**TASK INSTRUCTIONS:**
Copy out exactly the lines from the one containing "Select Khalid's 3:18 PM message text" through the end of the records, and no pictures.

[DATA SUPPLIED]

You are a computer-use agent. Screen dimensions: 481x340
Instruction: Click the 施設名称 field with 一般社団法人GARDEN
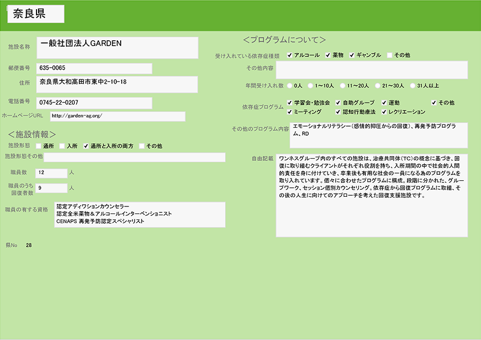pyautogui.click(x=117, y=48)
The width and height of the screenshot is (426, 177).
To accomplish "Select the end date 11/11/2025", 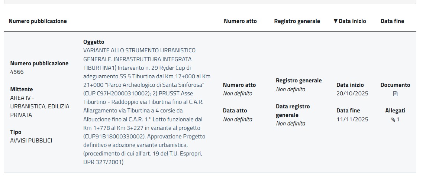I will 352,119.
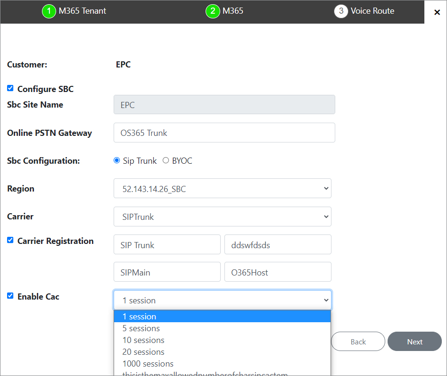The height and width of the screenshot is (376, 447).
Task: Click the green step 1 circle icon
Action: [49, 11]
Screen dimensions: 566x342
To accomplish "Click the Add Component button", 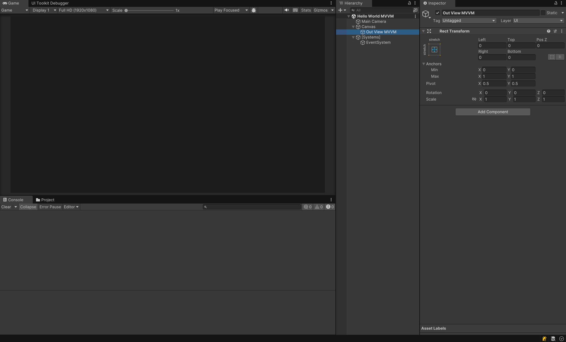I will [x=493, y=112].
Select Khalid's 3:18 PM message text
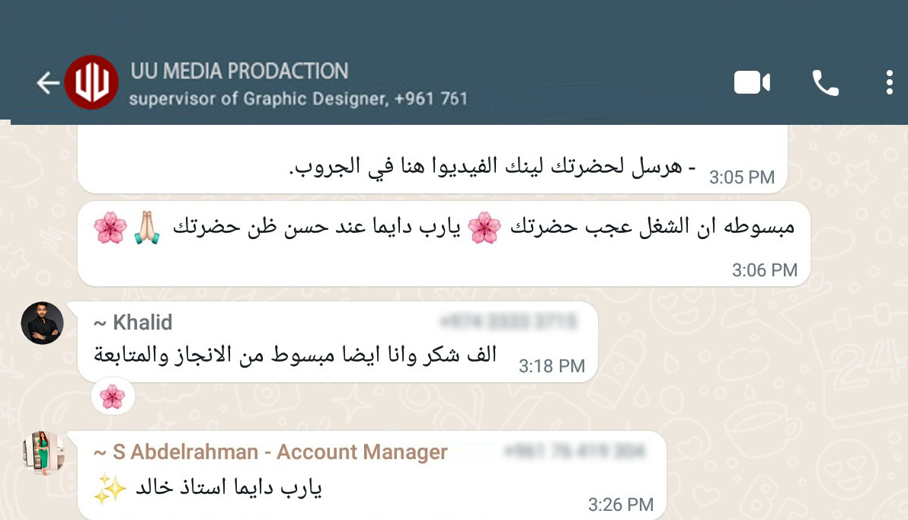The image size is (908, 520). click(x=296, y=354)
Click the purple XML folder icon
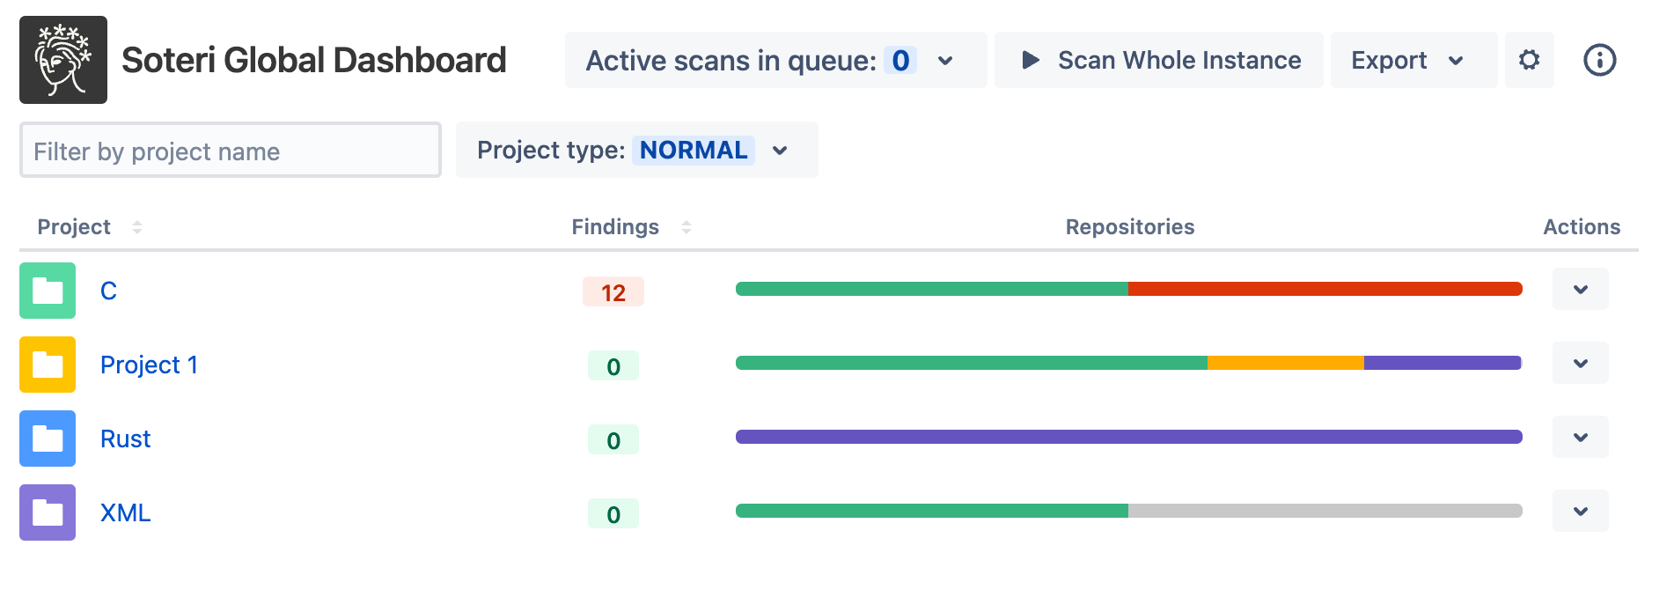 point(48,512)
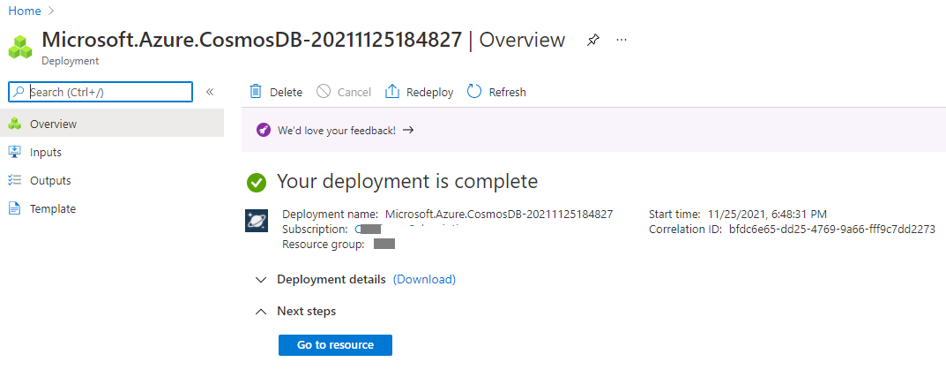Click into the Search (Ctrl+/) field
The width and height of the screenshot is (946, 377).
coord(101,92)
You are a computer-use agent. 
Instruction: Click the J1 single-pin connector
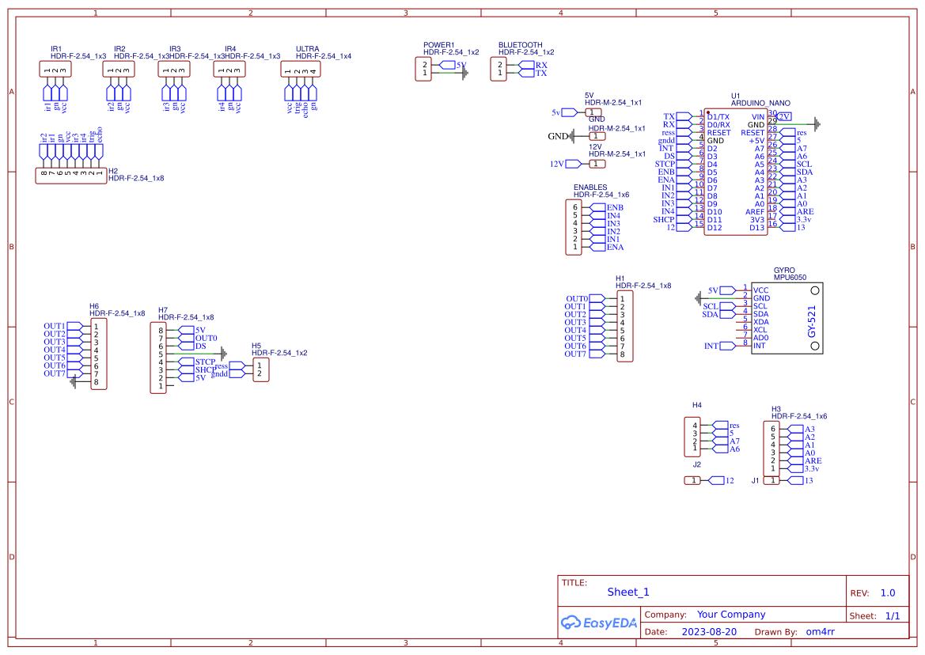click(x=771, y=480)
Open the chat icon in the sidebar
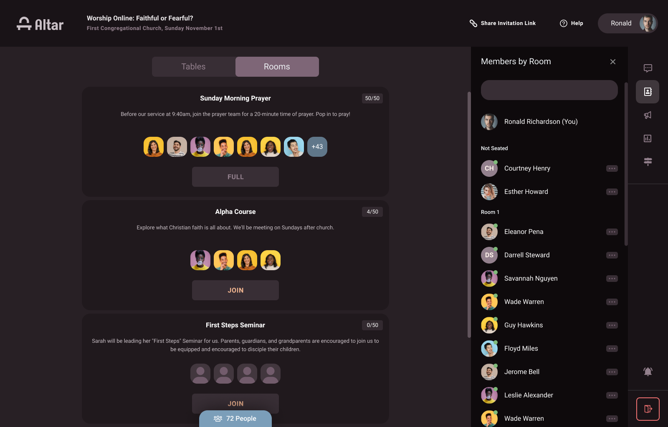Image resolution: width=668 pixels, height=427 pixels. tap(648, 68)
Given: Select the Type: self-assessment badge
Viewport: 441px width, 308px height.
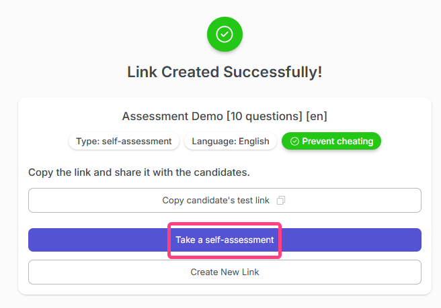Looking at the screenshot, I should coord(124,142).
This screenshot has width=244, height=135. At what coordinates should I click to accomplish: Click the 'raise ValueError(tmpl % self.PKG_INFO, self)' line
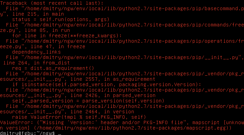pos(79,117)
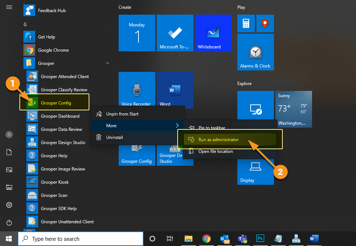This screenshot has height=246, width=356.
Task: Open Grooper Kiosk app
Action: click(55, 182)
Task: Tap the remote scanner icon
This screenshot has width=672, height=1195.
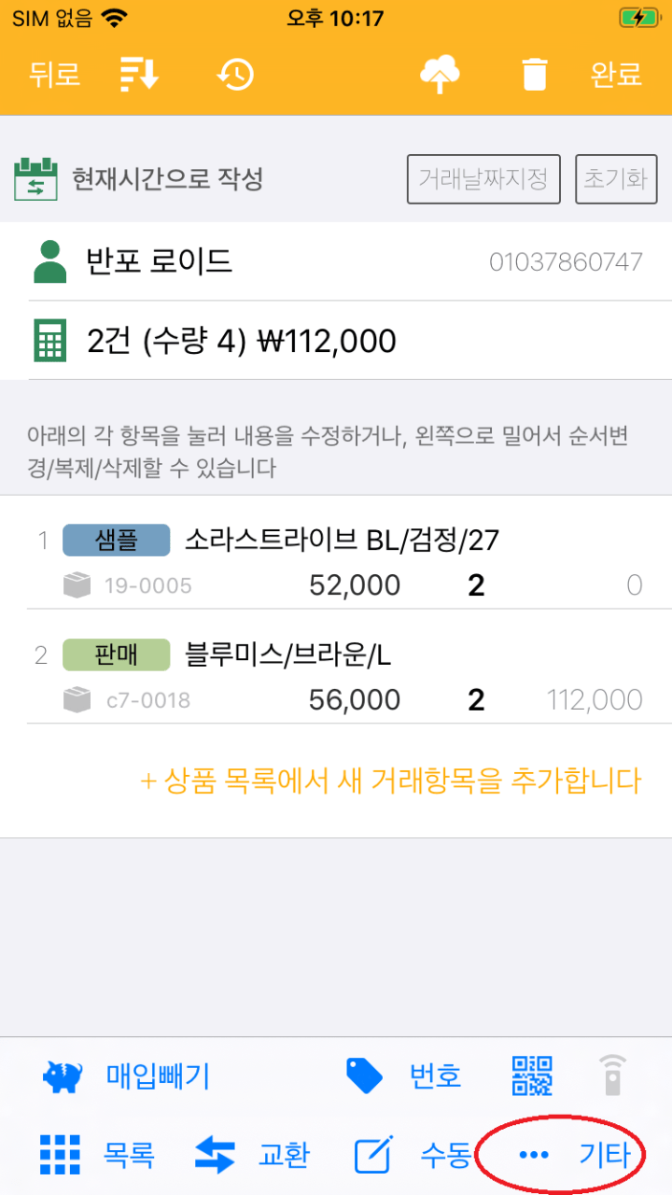Action: click(612, 1076)
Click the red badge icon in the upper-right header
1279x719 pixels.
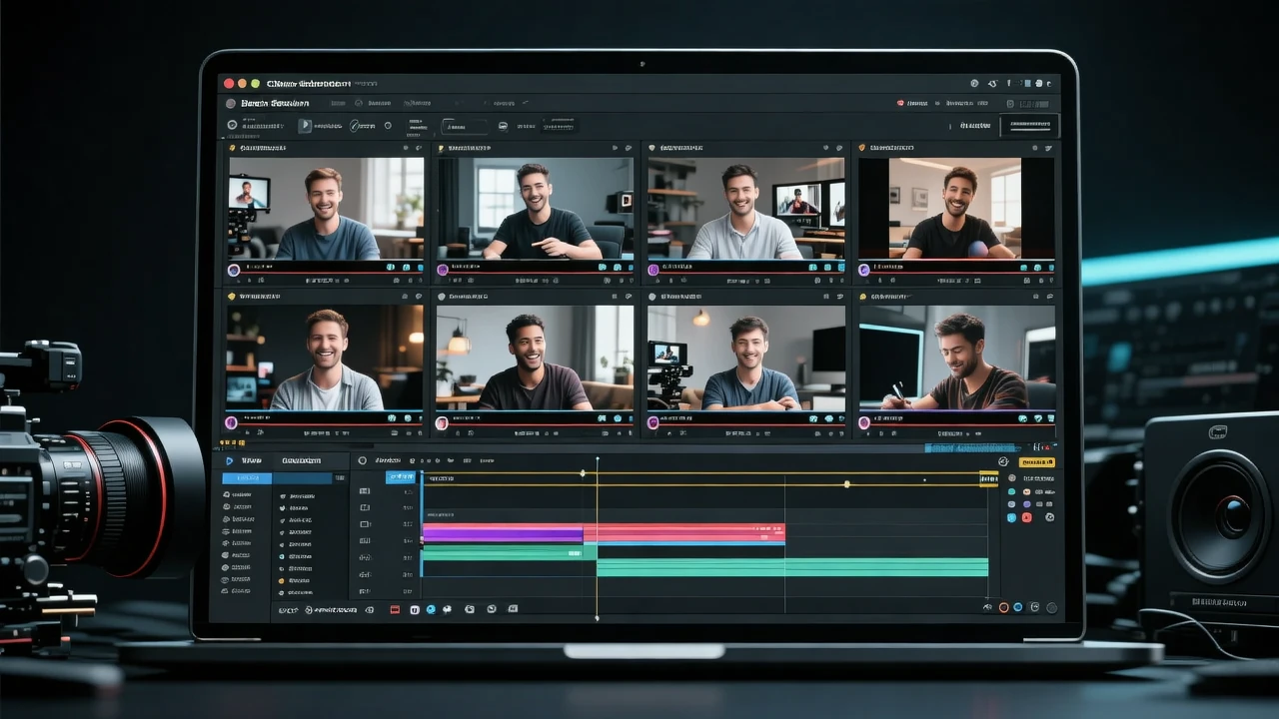[x=900, y=103]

[/DATA SUPPLIED]

**RESPONSE BOX:**
Select Khalid's 3:18 PM message text
The image size is (908, 520). click(x=296, y=354)
Click the purple XML folder icon
 point(48,512)
Click into the Search (Ctrl+/) field
The width and height of the screenshot is (946, 377).
coord(101,92)
You are a computer-use agent. 
Instruction: Click the J1 single-pin connector
click(x=771, y=480)
Open the chat icon in the sidebar
Image resolution: width=668 pixels, height=427 pixels. tap(648, 68)
Given: Select the Type: self-assessment badge
Viewport: 441px width, 308px height.
Looking at the screenshot, I should coord(124,142).
This screenshot has width=244, height=135. At what coordinates should I click to accomplish: Click the 'raise ValueError(tmpl % self.PKG_INFO, self)' line
pos(79,117)
This screenshot has height=246, width=356.
Task: Open Grooper Kiosk app
Action: click(55, 182)
Task: Tap the remote scanner icon
This screenshot has width=672, height=1195.
Action: click(612, 1076)
Click the red badge icon in the upper-right header
1279x719 pixels.
[x=900, y=103]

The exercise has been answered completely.